• [EXTRACTED MATERIAL]
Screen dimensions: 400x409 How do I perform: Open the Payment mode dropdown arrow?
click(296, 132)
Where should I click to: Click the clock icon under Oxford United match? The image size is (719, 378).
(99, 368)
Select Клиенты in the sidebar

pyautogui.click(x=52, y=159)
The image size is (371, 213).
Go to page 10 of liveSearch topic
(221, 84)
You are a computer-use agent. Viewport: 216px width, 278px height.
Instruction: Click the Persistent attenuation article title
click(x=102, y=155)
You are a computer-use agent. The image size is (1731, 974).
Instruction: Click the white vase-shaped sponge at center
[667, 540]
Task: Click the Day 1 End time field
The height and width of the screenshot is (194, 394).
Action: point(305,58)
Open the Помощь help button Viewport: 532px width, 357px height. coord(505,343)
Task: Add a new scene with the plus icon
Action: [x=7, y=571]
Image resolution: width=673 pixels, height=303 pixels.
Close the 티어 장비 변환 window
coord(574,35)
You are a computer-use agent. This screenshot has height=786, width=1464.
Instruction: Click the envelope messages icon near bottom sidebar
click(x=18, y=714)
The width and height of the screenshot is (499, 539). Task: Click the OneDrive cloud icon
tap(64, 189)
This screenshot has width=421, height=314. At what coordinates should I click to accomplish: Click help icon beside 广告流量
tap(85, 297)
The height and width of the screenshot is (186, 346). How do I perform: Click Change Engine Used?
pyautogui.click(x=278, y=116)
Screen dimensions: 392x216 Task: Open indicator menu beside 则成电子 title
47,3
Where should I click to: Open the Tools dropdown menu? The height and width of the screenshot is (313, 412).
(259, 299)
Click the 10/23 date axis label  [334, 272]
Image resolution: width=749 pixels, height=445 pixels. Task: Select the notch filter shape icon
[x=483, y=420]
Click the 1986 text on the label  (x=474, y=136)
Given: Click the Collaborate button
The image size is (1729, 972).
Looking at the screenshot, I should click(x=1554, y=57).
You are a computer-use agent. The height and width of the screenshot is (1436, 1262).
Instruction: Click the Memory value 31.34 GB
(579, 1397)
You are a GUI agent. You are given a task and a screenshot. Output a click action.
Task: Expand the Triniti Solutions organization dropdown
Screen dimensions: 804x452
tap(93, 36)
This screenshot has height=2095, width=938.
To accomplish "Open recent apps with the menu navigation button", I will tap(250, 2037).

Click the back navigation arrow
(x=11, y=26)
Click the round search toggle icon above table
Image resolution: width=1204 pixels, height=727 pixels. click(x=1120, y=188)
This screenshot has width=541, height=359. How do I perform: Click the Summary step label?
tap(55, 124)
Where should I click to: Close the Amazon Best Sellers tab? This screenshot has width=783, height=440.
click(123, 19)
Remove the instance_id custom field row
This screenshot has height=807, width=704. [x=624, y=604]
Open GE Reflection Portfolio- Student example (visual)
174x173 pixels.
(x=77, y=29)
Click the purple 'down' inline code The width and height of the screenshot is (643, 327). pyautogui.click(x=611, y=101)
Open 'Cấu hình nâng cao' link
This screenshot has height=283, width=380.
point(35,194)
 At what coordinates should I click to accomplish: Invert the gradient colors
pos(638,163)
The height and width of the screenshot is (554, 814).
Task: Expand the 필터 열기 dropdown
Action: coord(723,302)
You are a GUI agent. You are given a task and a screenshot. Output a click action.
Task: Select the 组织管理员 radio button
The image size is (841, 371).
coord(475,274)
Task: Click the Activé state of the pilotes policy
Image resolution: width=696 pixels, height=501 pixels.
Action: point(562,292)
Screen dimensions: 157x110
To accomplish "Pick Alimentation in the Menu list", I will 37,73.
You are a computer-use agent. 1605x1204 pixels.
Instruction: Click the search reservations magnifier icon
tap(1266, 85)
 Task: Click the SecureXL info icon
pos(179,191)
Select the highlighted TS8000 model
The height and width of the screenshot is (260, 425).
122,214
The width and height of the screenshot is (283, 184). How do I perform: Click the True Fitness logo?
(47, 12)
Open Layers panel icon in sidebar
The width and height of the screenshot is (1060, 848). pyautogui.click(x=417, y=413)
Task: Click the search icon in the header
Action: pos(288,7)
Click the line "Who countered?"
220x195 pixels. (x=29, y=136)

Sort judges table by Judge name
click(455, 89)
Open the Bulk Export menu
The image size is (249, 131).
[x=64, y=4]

• [WORK TO DO]
Copy out every entry above again, word for word and line for line, with nothing changed.

• [RESULT OF THIS TASK]
Screen dimensions: 400x409 How do I perform: Open the Payment mode dropdown arrow?
click(296, 132)
Where should I click to: Click the clock icon under Oxford United match? The image size is (719, 378).
(99, 368)
Select Клиенты in the sidebar

pyautogui.click(x=52, y=159)
The image size is (371, 213).
Go to page 10 of liveSearch topic
(221, 84)
You are a computer-use agent. Viewport: 216px width, 278px height.
Instruction: Click the Persistent attenuation article title
click(x=102, y=155)
You are a computer-use agent. The image size is (1731, 974).
Instruction: Click the white vase-shaped sponge at center
[667, 540]
Task: Click the Day 1 End time field
The height and width of the screenshot is (194, 394).
Action: point(305,58)
Open the Помощь help button Viewport: 532px width, 357px height. coord(505,343)
Task: Add a new scene with the plus icon
Action: [x=7, y=571]
Image resolution: width=673 pixels, height=303 pixels.
Close the 티어 장비 변환 window
coord(574,35)
You are a computer-use agent. This screenshot has height=786, width=1464.
Instruction: Click the envelope messages icon near bottom sidebar
click(x=18, y=714)
The width and height of the screenshot is (499, 539). Task: Click the OneDrive cloud icon
tap(64, 189)
This screenshot has width=421, height=314. At what coordinates should I click to accomplish: Click help icon beside 广告流量
tap(85, 297)
The height and width of the screenshot is (186, 346). How do I perform: Click Change Engine Used?
pyautogui.click(x=278, y=116)
Screen dimensions: 392x216 Task: Open indicator menu beside 则成电子 title
47,3
Where should I click to: Open the Tools dropdown menu? The height and width of the screenshot is (313, 412).
(259, 299)
Click the 10/23 date axis label  [334, 272]
Image resolution: width=749 pixels, height=445 pixels. Task: Select the notch filter shape icon
[x=483, y=420]
Click the 1986 text on the label  (x=474, y=136)
Given: Click the Collaborate button
The image size is (1729, 972).
Looking at the screenshot, I should click(x=1554, y=57).
You are a computer-use agent. The height and width of the screenshot is (1436, 1262).
Instruction: Click the Memory value 31.34 GB
(579, 1397)
You are a GUI agent. You are given a task and a screenshot. Output a click action.
Task: Expand the Triniti Solutions organization dropdown
Screen dimensions: 804x452
tap(93, 36)
This screenshot has height=2095, width=938.
To accomplish "Open recent apps with the menu navigation button", I will tap(250, 2037).

Click the back navigation arrow
(x=11, y=26)
Click the round search toggle icon above table
Image resolution: width=1204 pixels, height=727 pixels. click(x=1120, y=188)
This screenshot has width=541, height=359. How do I perform: Click the Summary step label?
tap(55, 124)
Where should I click to: Close the Amazon Best Sellers tab? This screenshot has width=783, height=440.
click(123, 19)
Remove the instance_id custom field row
This screenshot has height=807, width=704. [x=624, y=604]
Open GE Reflection Portfolio- Student example (visual)
174x173 pixels.
(x=77, y=29)
Click the purple 'down' inline code The width and height of the screenshot is (643, 327). pyautogui.click(x=611, y=101)
Open 'Cấu hình nâng cao' link
This screenshot has height=283, width=380.
point(35,194)
 At what coordinates should I click to accomplish: Invert the gradient colors
pos(638,163)
The height and width of the screenshot is (554, 814).
Task: Expand the 필터 열기 dropdown
Action: coord(723,302)
You are a GUI agent. You are given a task and a screenshot. Output a click action.
Task: Select the 组织管理员 radio button
The image size is (841, 371).
coord(475,274)
Task: Click the Activé state of the pilotes policy
Image resolution: width=696 pixels, height=501 pixels.
Action: point(562,292)
Screen dimensions: 157x110
To accomplish "Pick Alimentation in the Menu list", I will 37,73.
You are a computer-use agent. 1605x1204 pixels.
Instruction: Click the search reservations magnifier icon
tap(1266, 85)
 Task: Click the SecureXL info icon
pos(179,191)
Select the highlighted TS8000 model
The height and width of the screenshot is (260, 425).
122,214
The width and height of the screenshot is (283, 184). How do I perform: Click the True Fitness logo?
(47, 12)
Open Layers panel icon in sidebar
The width and height of the screenshot is (1060, 848). pyautogui.click(x=417, y=413)
Task: Click the search icon in the header
Action: pos(288,7)
Click the line "Who countered?"
220x195 pixels. (x=29, y=136)

Sort judges table by Judge name
click(455, 89)
Open the Bulk Export menu
The image size is (249, 131).
[x=64, y=4]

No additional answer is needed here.